◆ **УСЛОВИЕ ЗАДАНИЯ**
Ответьте на вопросы по тексту ниже. Нумеруйте ответы так же, как вопросы.
1. Сколько убитых гитлеровцев осталось перед мостом после того, как заработали пулеметы?
2. Какой счет уничтоженных гитлеровцев назвал Галиев, когда его спросили о пустых патронах?
3. Как звали двух саперов, которые устроили затяжной взрыв?

◆ **ИСХОДНЫЙ ТЕКСТ**
Фашисты шли во весь рост, а наш пулемет молчал. У меня дрогнуло сердце. Стоявший рядом старший лейтенант Кайназаров судорожно вцепился руками в бревно. Он смотрел на высотку так, словно хотел взглядом проникнуть под землю, увидеть, что делается там, в пулеметном гнезде: живы ли?..

А гитлеровцы все шли и шли. Вот они почти у самого моста, метрах в полутораста от высотки. А пулемет все молчит.

- Э-эх! - вырвалось у Кайназарова.

И вдруг заиграли на высотке язычки пламени. Звук выстрелов еще не дошел до нас, а первые ряды гитлеровцев смело, как ветром. Вступил второй пулемет Султан-Алиева. Немцы сделали попытку залечь, но это было бесполезно: огонь шел сверху. Пулеметы все били и били длинными очередями. И рванулись назад одиночки, потом еще и еще. Пулеметы послали им вслед несколько злых коротких очередей и замолкли. До тридцати убитых осталось перед мостом.

Кайназаров с трудом разжал руки и вытер пот со лба.

- Молодцы, - кратко подвел он итог.

Три дня держались пулеметчики, не пуская фашистов на мост. Прийдя к Галиеву, я увидел, что в нише у него лежит много пустых патронов.

- Почему они здесь? - спросил я.

- Это счет уничтоженных гитлеровцев, - ответил Галиев.

- Сколько же?

- Триста восемьдесят восемь. К ночи доведем до четырехсот.

Ночью дивизия сменила рубеж, а наш полк все еще занимал старую позицию, прикрывая отход. Утром я получил приказ: взорвать мосты и двигаться на соединение с дивизией. Батальоны уже начали движение, а я задержался, ожидая взрыва. Вот поднялся столб дыма и пламени на дальнем мосту, а ближний все стоит. Рота фашистов уверенно идет к нему. В чем дело? Почему нет взрыва? Вот уже два разведчика, а за ними и рота вступили на мост, часть немцев уже сошла на наш берег. Черт возьми! Что же случилось? Запал отказал? Или, может быть, струсили? Неужели ждут? Какие нужно иметь нервы!

И вдруг ахнуло! Мост, солдаты-все полетело вверх. Заработали пулемет и автомат, расстреливая врагов, успевших перейти через мост. Это два сапера, Смоленцев и Юдин, устроили затяжной взрыв. Простое уничтожение переправы их не удовлетворяло. Они решили взорвать мост вместе с гитлеровцами. Взрыв привел противника в замешательство и позволил нам отойти без потерь.

28 октября противник снова начал яростные атаки крупными силами. Захваченный пленный показал, что фашистское командование стремится усилить темп наступления, беспрерывно подбрасывает свежие силы, не считаясь с потерями.

Положение становилось угрожающим. Нужны были какие-то особые меры, чтобы остановить натиск врага. И вот наш сосед - генерал Л. М. Доватор - задумал осуществить смелый до дерзости налет на Волоколамск, занятый противником. По приказу Панфилова наш полк поддерживал действия конницы Доватора, а после налета оторвался от противника и вышел на правый фланг дивизии.

Налет на Волоколамск значительно изменил обстановку в нашу пользу.

◆ **МАТЕРИАЛ**
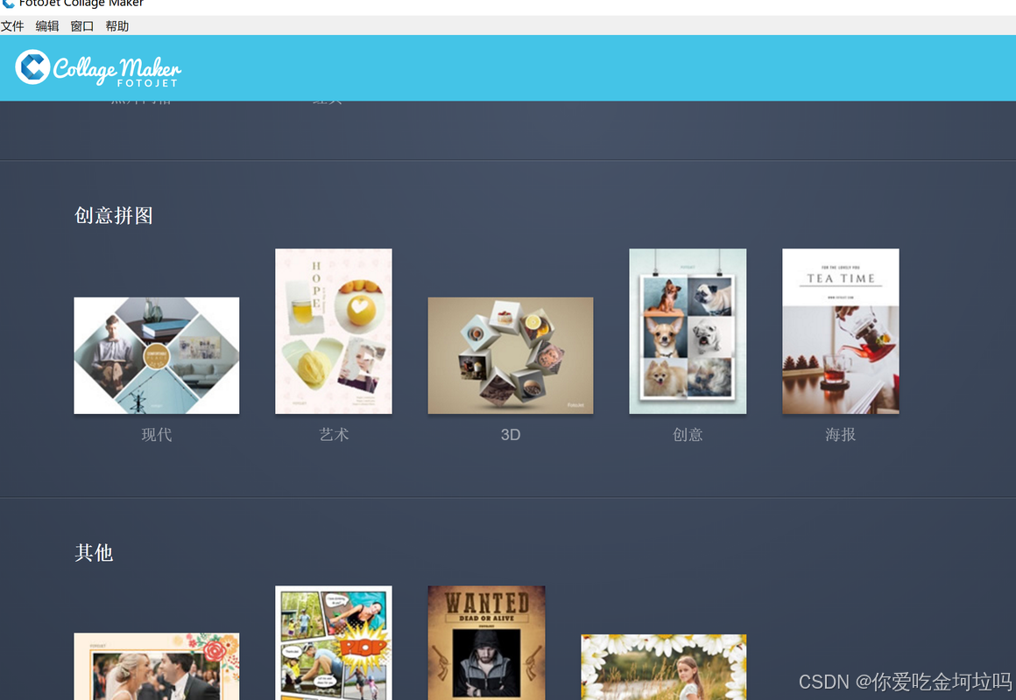Image resolution: width=1016 pixels, height=700 pixels.
Task: Open the 编辑 menu
Action: pyautogui.click(x=46, y=26)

◆ **РЕШЕНИЕ ЗАДАНИЯ**
1. Перед мостом осталось до тридцати убитых.
2. Галиев назвал триста восемьдесят восемь и добавил, что к ночи доведут до четырехсот.
3. Саперов звали Смоленцев и Юдин.